Transformer Architecture Part -1

Last Updated on September 18, 2024 by Editorial Team

Author(s): Sachinsoni

Originally published on Towards AI.

In recent years, transformers have revolutionized the world of deep learning, powering everything from language models to vision tasks. If you’ve followed my previous blogs, you’re already familiar with some of the key components like self-attention, multi-head attention, layer normalization, and positional encoding. These building blocks form the core of how transformers excel at handling sequential data. In this blog, I’ll tie everything together and take you on a deeper dive into the complete architecture, showing how these components work in harmony to create models that outperform traditional neural networks.

Before we dive into the details of transformer architecture, I want to extend my heartfelt gratitude to my mentor, Nitish Sir. His exceptional guidance and teachings on the CampusX YouTube channel have been instrumental in shaping my understanding of this complex topic. With his support, I’ve embarked on this journey of exploration and learning, and I’m excited to share my insights with you all. Thank you, Nitish Sir, for being an inspiration and mentor!

Let’s start the journey of understanding the Transformer architecture from its core. The diagram often used to represent the Transformer can seem overwhelming at first glance. It includes both the encoder and decoder, but when you break it down, it becomes much easier to understand.

At a high level, the Transformer consists of two main components: the encoder and the decoder. Think of the Transformer as a large box containing two smaller boxes — one for the encoder and one for the decoder. This is the most simplified view of the architecture.

But there’s a bit more complexity here. If you look closely at the diagram, you’ll notice that each of these boxes isn’t just a single block. The encoder and decoder are actually composed of multiple blocks — six encoder blocks and six decoder blocks, according to the original paper Attention Is All You Need. This number was achieved through experimentation, giving the best results for various tasks.

Now, here’s the key: all the encoder blocks are identical, and so are the decoder blocks. This means that once you understand the structure of one encoder block, you understand them all! So, the next logical step is to focus on understanding a single encoder block in detail, as the rest will follow from there.

Now, let’s dive into a single encoder block. When we zoom in, we see that each encoder block consists of two main components: a self-attention block and a feed-forward neural network. If you’ve read my previous blogs, you should already be familiar with self-attention and feed-forward neural networks.

So, what’s inside every encoder block? It’s simple: each block has a self-attention module and a feed-forward neural network. This is true for all six encoder blocks — they are identical, meaning once you understand one, you understand them all.

But how do these blocks work together? The actual architecture of an encoder block includes additional components like add & norm layers and residual connections. These ensure the flow of information remains smooth as it passes through each block.

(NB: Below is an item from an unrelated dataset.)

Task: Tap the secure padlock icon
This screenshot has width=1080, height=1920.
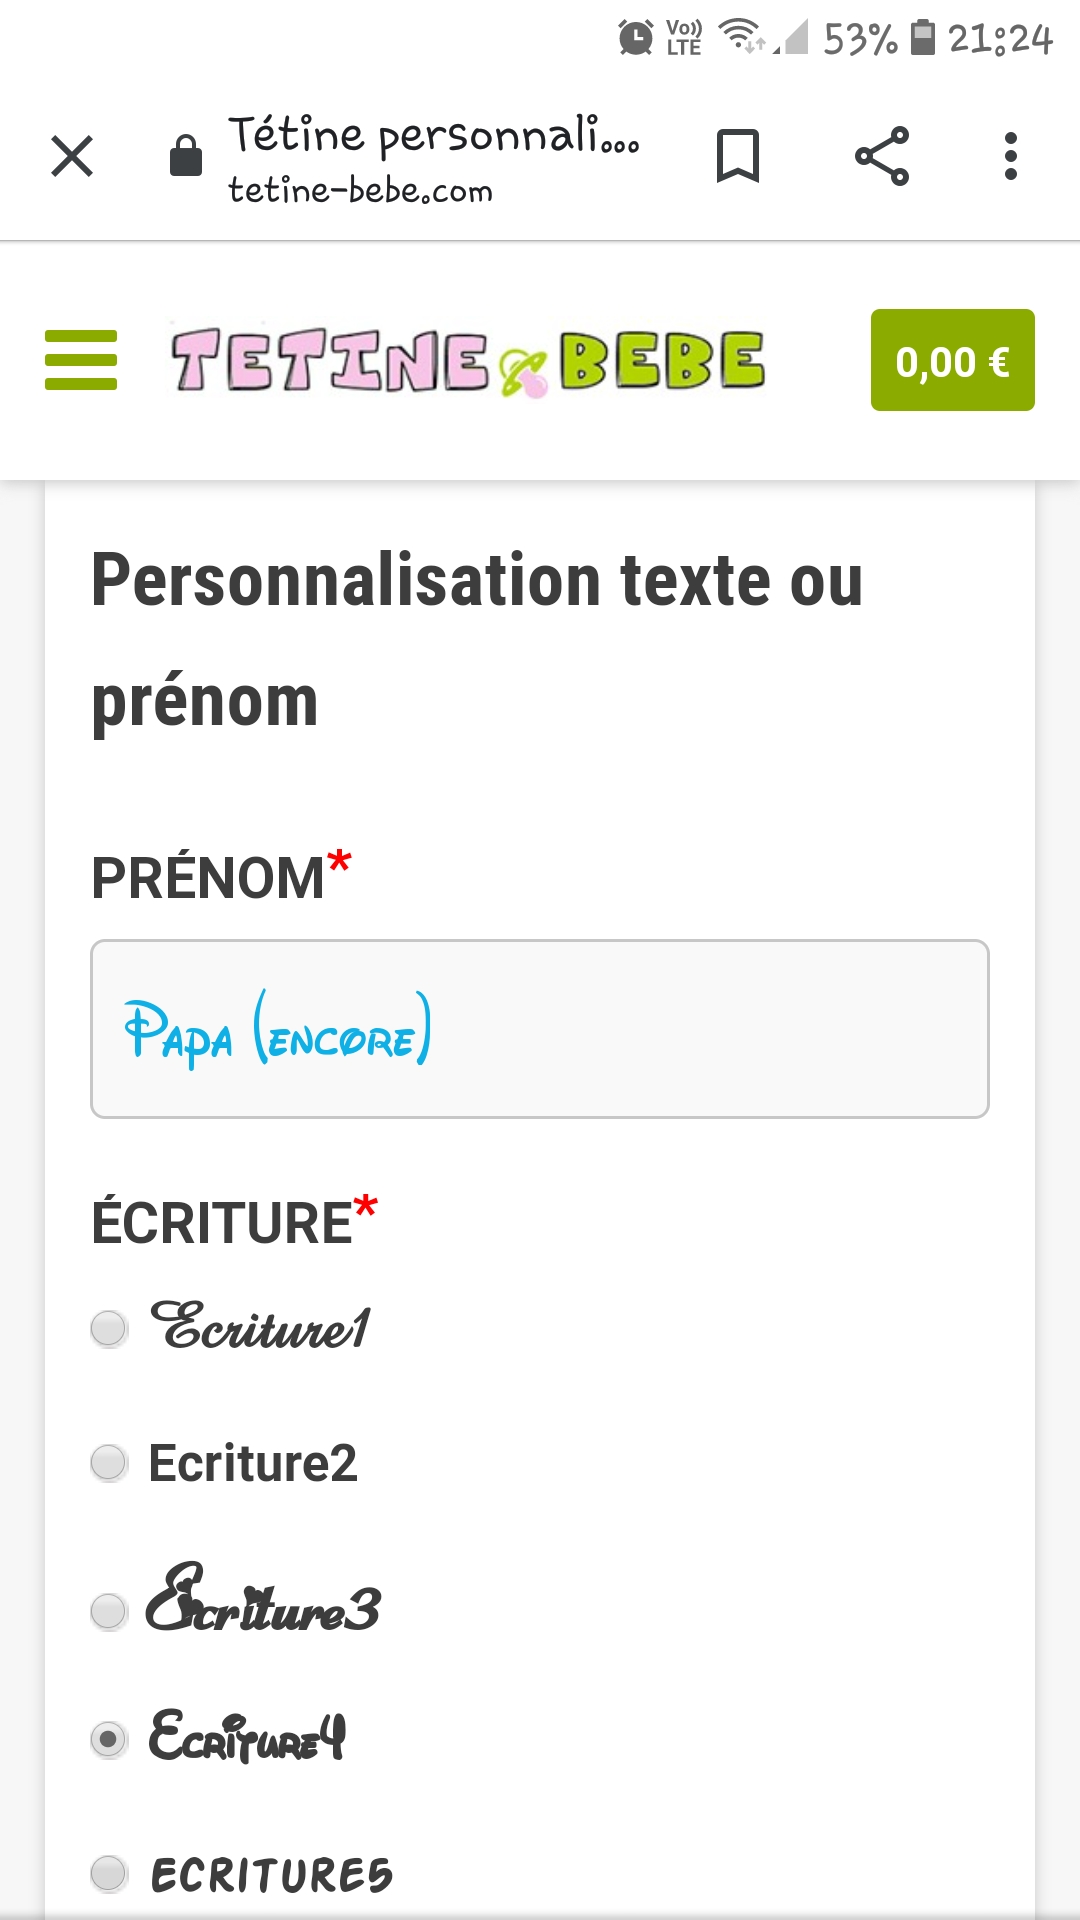Action: (x=186, y=157)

The input data, typically a batch of sentences, enters the first encoder block, undergoes processing, and the output moves to the next encoder block. This process continues across all six encoder blocks, with the final output being passed to the decoder. Each block processes the data similarly, making the entire architecture highly efficient and structured.

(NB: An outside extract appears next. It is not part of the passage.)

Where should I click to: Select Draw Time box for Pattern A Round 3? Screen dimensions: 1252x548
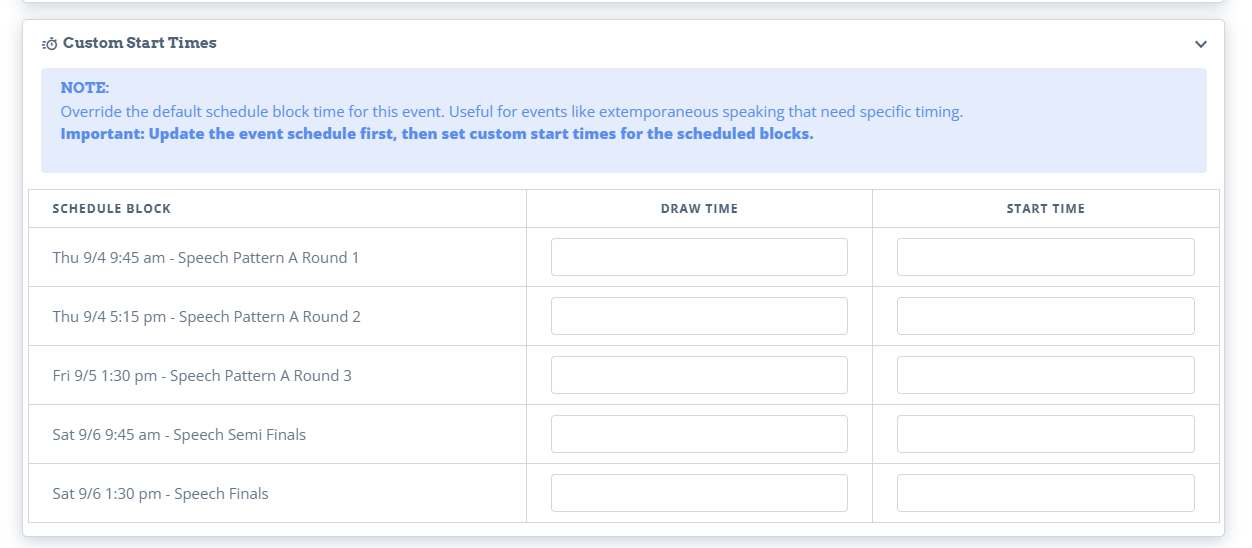(x=699, y=375)
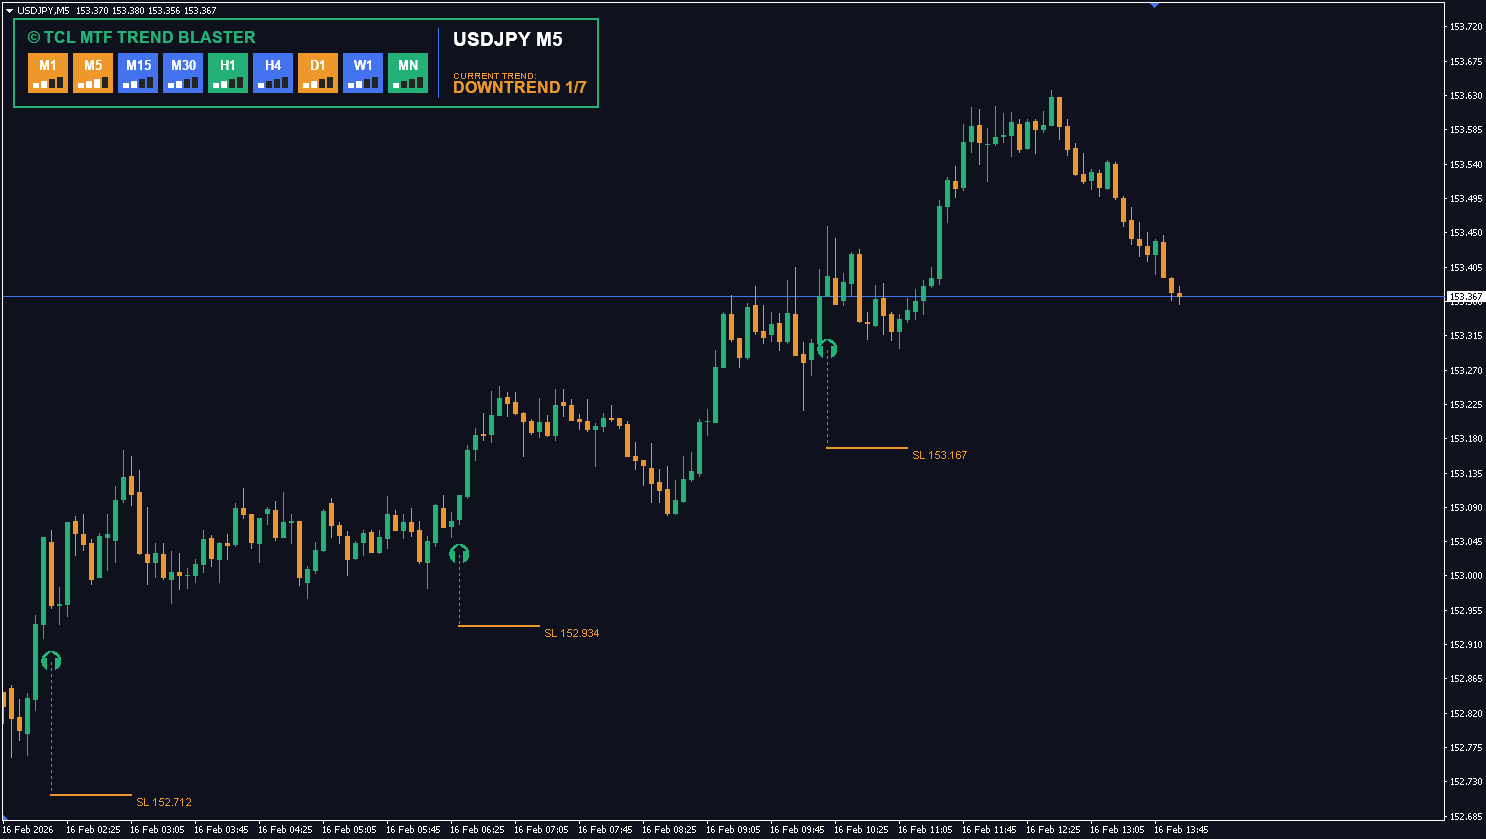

**Flow of data : output of one encoder is input for next encoder block**

Before diving into the main parts of the encoder, it’s crucial to understand the input block, where three essential operations are performed. These steps take place before the input is fed into the encoder.

Tokenization: The first operation is tokenization. If you’re familiar with NLP, you’ll know that tokenization is the process of splitting a sentence into tokens. In this case, we are performing word-level tokenization, where each word in the sentence is broken down into individual tokens. For instance, if our sentence is “How are you?”, it gets tokenized into “How”, “are”, and “you”.
Text Vectorization (Embedding): After tokenization, the words are passed through a process called text vectorization, where each word is converted into a numerical vector. This is essential because machines can’t process raw text — they need numerical representations. We use word embeddings to map each word to a vector. In our case, every word is represented as a 512-dimensional vector. For example, “How” becomes a vector of 512 numbers, “are” gets its own vector, and “you” gets another.
Positional Encoding: Even though we have vectorized the words, there’s a problem: we don’t know the order of the words. Knowing the sequence of words is vital in understanding the context, as the position of each word in the sentence impacts its meaning. This is where positional encoding comes in.

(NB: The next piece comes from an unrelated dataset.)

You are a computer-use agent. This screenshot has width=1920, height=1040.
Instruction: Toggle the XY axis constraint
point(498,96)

Positional encoding generates a 512-dimensional vector for each word’s position in the sentence. For instance, the first word (“How”) gets a positional vector, the second word (“are”) gets another positional vector, and the third word (“you”) gets yet another. Each positional vector has the same dimensionality as the word embedding (512 dimensions).

This image illustrates how a raw input sentence is transformed into the format required by the encoder block.

Finally, we add these positional vectors to the corresponding word embedding vectors. So, the word embedding for “How” is added to its positional vector, and similarly for “are” and “you.” After this addition, we get new vectors — let’s call them X1, X2, and X3 — which represent the position-aware embeddings for each word in the sentence.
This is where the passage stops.